Right-click the graph → Save image as…, or use the PNG/SVG export button in the top-right of the graph view. Useful for PR descriptions and architecture reviews.

Running Tests

dbt tests validate column contracts (not null, unique, relationships). Run them after a rebuild:

dbt test --target local --profiles-dir . --select dim_item

Or run build + test in one go:

dbt build --target local --profiles-dir . --select dim_item+

dbt build is run + test combined, in dependency order.

Full Local Validation Before PR

Before pushing, run the full pipeline to make sure nothing upstream broke:

cd dbt && dbt build --target local --profiles-dir .

Expected result: ~440 PASS, ~17 WARN, 0–2 ERROR, ~15 SKIP on a fresh DuckDB. Warnings are pre-existing data-quality signals on upstream data, not real failures. build_gold_local.py matches the DevOps CI contract: only failing models / seeds / snapshots roll back provisioning — failing tests are surfaced loudly but don't block, matching what the DevOps dbt-dev-build pipeline does. If you see new model-level errors, investigate before pushing.

Performance notes for local builds

Profile local has two optimisations applied in dbt/profiles.yml:

  • threads: 8 — dbt worker parallelism (multiple models in flight at once).
  • settings.preserve_insertion_order: false — unlocks DuckDB's parallel hash aggregation, typically 2–4× on heavy GROUP BYs and window queries (fact_inventory_snapshot, dim_logistics).

Do NOT add settings.temp_directory here — dbt-duckdb re-issues SET temp_directory='...' on every new connection, which DuckDB rejects once spill has started (Cannot switch temporary directory after use). To ensure DuckDB's default <db>.tmp spill path resolves correctly on Windows, scripts/build_gold_local.py exports an absolute DBT_DUCKDB_PATH to the dbt subprocess.

fact_inventory_snapshot — monolith on Fabric, parquet sidecar on local

fact_inventory_snapshot uses a single inlined-CTE body on Fabric targets (dev, uat, prod, feat-*). The four separate int_inventory_* intermediate tables that briefly existed after PR #73 have been removed (perf/inventory-flatten-fabric).

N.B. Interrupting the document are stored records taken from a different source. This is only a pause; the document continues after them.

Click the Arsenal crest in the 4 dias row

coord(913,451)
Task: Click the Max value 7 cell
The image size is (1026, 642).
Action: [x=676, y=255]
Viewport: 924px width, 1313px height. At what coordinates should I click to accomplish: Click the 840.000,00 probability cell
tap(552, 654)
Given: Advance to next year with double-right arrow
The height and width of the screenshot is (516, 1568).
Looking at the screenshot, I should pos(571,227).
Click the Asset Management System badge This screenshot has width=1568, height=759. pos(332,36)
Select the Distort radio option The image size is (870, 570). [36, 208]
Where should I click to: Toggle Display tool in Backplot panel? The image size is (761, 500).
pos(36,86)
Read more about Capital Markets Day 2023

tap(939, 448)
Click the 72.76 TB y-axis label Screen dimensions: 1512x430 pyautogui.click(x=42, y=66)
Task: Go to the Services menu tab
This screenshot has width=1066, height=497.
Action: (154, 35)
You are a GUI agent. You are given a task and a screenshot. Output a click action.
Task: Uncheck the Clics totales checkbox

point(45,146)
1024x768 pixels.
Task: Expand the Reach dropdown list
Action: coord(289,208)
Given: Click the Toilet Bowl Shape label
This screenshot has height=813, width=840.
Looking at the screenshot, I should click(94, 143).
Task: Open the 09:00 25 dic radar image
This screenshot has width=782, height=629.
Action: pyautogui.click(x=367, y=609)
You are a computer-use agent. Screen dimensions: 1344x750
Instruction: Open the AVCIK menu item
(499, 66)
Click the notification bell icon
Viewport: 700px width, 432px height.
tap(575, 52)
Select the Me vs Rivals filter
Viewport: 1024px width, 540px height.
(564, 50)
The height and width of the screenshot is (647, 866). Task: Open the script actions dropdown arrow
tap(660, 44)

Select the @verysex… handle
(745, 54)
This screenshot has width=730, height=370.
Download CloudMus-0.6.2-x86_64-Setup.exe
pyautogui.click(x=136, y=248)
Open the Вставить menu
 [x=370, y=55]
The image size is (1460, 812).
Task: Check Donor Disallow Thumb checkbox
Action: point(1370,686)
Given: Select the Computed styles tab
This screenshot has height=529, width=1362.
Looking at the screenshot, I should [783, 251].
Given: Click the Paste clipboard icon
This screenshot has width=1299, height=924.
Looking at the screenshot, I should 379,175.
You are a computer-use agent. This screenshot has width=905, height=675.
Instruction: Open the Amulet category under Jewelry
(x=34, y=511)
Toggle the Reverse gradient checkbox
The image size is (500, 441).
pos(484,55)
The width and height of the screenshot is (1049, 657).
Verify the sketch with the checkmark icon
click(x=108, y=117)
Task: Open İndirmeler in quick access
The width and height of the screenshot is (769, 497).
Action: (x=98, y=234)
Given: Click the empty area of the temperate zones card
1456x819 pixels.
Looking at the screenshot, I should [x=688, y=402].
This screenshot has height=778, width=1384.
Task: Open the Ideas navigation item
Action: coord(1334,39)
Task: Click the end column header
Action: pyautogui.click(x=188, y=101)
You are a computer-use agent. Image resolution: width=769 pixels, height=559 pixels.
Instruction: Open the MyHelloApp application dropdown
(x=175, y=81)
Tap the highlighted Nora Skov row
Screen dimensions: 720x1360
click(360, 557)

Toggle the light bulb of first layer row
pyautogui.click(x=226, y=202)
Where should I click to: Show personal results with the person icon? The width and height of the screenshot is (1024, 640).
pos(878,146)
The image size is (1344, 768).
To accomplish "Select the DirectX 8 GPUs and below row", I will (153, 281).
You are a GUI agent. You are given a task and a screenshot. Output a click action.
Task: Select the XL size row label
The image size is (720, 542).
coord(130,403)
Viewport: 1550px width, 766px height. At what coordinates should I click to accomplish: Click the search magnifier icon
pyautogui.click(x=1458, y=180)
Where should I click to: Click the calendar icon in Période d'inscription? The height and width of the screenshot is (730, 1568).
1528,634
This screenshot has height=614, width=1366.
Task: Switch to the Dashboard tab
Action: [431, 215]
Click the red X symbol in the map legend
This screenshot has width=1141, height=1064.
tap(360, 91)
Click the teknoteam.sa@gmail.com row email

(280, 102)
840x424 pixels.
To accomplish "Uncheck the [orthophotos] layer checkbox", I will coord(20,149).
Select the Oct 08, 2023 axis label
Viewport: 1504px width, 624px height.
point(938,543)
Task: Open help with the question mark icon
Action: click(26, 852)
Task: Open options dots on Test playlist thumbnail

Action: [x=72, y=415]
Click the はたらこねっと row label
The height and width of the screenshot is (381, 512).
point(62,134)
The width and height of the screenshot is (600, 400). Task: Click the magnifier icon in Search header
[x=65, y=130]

The split was reverted because each intermediate was materialized='table', meaning Fabric wrote a full table and read it back for every step in an almost entirely serial chain — making the Fabric dev build significantly slower than the monolith. The inlined approach runs as one statement and eliminates the intermediate I/O cost on all targets.

What about window functions for running totals? Two attempts to rewrite Financial RT with SUM() OVER + LEAD() interval-match (partition by the 14-dim tuple AND partition by a hash(dims) combo_id) both spilled ≥60 GB on this dataset and were slower than the simple range-join. DuckDB's piecewise-merge join + hash aggregate plan for the range-join is the fastest shape here. Do not re-attempt this optimisation.

cloud_only tag — local reads pre-built parquet

On the local / duckdb target fact_inventory_snapshot does not recompute the running totals. The model is tagged cloud_only, and its body switches on target.name:

{{ config(tags=['cloud_only']) }}
{%- if target.name in ('local', 'duckdb') -%}
    select * from read_parquet('{{ var("parquet_dir", "../dev-data") }}/{{ this.name }}.parquet')
{%- else -%}
    -- full SQL, unchanged
{%- endif -%}

The parquet sidecar at dev-data/fact_inventory_snapshot.parquet is populated by scripts/sync_cloud_parquets.py, which runs automatically as step 6c.1b of fabric dev start (between refresh-bronze-local and build-gold-local) for any profile that builds Gold locally. It pulls from the Fabric Gold Warehouse of the selected source env (dev by default, or uat when --seed-strategy uat is passed).

To refresh the sidecar manually: fabric dev sync-cloud-parquets [--source dev|uat|prod].

To add another cloud-only model: add {{ config(tags=['cloud_only']) }} and wrap the body in the same {% if target.name == 'local' %} … {% else %} … {% endif %} switch. The sync script enumerates the tag via dbt ls — no script changes needed.

Rationale: full-history running totals over 14 dims produce a working set around 100 GB on a laptop; on Fabric's distributed MPP they land in ~4–5 min. Local dev should work with the already-computed snapshot rather than try to recompute it.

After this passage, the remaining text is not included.